Evidence based studies have proved the efficacy of plant derived bioactives against lifestyle oriented disorders as they can be incorporated in to the diet or diet based supplements. Phyllanthin is one such lignan from Phyllanthus amarus as well as different Phyllanthus species. Phyllanthin was evaluated as a chronic intervention (12 weeks) in mice, at a daily dose of 2 and 4 mg kg−1 of body weight along with a lard based high fat diet (HFD). Phyllanthin protected against HFD induced weight gain and adiposity. Phyllanthin supplementation reduced mRNA expression of adipogenic genes and increased expression of lipolytic genes in white adipose tissue. Treatment also showed reduction in liver triglyceride accumulation. HFD induced serum lipid disturbances were found to be restored by phyllanthin. Treatment reduced serum triglycerides and free fatty acids in HFD fed mice. Phyllanthin counteracted coexisting low grade inflammation and oxidative stress in adipose tissue and liver. Along with serum proinflammatory cytokines, expression of NF-κB and F4/80 was decreased by phyllanthin. Supplementation of phyllanthin accelerated glucose clearance along with alleviation of insulin resistance in terms of HOMA-IR. Furthermore, mRNA expression of the insulin receptor and insulin receptor substrate-1 was elevated by phyllanthin in liver and adipose tissue. The present study confirmed the protective effects of phyllanthin against HFD induced metabolic changes. Daily consumption of phyllanthin in the diet as a nutraceutical can ameliorate the development of metabolic disorders.

Effect of mahanimbine, an alkaloid from curry leaves, on high-fat diet-induced adiposity, insulin resistance, and inflammatory alterations.

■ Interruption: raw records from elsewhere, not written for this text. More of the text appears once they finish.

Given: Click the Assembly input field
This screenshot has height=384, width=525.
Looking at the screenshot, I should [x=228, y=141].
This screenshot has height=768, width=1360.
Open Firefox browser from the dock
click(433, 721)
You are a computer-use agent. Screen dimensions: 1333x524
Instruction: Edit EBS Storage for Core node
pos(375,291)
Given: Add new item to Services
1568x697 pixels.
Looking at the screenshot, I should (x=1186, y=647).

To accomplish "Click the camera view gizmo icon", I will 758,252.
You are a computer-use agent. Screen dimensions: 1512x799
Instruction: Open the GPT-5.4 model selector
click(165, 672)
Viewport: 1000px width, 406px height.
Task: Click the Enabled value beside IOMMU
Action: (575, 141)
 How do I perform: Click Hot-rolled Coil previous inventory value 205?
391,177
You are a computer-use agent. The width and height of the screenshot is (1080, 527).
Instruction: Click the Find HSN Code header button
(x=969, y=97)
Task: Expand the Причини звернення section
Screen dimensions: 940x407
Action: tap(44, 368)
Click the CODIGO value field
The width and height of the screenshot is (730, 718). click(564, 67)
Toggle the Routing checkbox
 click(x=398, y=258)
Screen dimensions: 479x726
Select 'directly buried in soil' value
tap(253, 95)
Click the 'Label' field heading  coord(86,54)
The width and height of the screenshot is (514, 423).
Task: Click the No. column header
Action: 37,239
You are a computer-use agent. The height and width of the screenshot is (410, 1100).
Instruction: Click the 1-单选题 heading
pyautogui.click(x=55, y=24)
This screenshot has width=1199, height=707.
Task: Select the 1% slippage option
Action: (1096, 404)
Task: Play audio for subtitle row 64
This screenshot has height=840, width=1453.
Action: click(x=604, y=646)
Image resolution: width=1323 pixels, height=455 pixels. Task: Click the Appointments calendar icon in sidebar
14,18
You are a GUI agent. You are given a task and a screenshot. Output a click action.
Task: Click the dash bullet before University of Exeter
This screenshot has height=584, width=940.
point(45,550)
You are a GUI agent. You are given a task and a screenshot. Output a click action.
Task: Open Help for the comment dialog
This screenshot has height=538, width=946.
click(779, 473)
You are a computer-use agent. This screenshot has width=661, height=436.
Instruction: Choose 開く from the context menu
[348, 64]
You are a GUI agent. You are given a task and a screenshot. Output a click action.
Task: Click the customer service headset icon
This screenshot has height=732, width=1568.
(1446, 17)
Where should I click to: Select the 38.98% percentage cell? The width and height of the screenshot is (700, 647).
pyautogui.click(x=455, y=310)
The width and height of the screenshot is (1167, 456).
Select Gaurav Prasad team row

Spices and condiments, small but an integral part of the daily diet, are known to affect physiological functions. This study evaluated the effects of mahanimbine, a major carbazole alkaloid from Murraya koenigii (curry leaves), against progression of high-fat diet (HFD)-induced metabolic complications in mice (male and female). Mahanimbine at 2 mg/kg (HFD + LD) and 4 mg/kg (HFD + HD) of body weight was administered daily along with HFD feeding for 12 weeks. At the end of the study, male HFD + LD and HFD + HD groups showed 51.70 ± 3.59% and 47.37 ± 3.73% weight gain, respectively, as compared with 71.02 ± 6.04% in HFD fed mice whereas female HFD + LD and HFD + HD groups showed 24.31 ± 1.68% and 25.10 ± 2.61% weight gain as compared with HFD group with 36.69 ± 3.60% of weight gain. Mahanimbine prevented HFD-induced hyperlipidemia and fat accumulation in adipose tissue and liver along with the restricted progression of systemic inflammation and oxidative stress. Moreover, mahanimbine treatment improved glucose clearance and upregulated the expression of insulin responsive genes in liver and adipose tissue. Male and female mice showed different traits in development of HFD-induced metabolic disturbances; however, mahanimbine treatment exerted similar effects in both the sexes. In addition, mahanimbine lowered the absorption of dietary fat resulting in dietary fat excretion. In conclusion, daily consumption of mahanimbine and thereby curry leaves may alleviate development of HFD-induced metabolic alterations.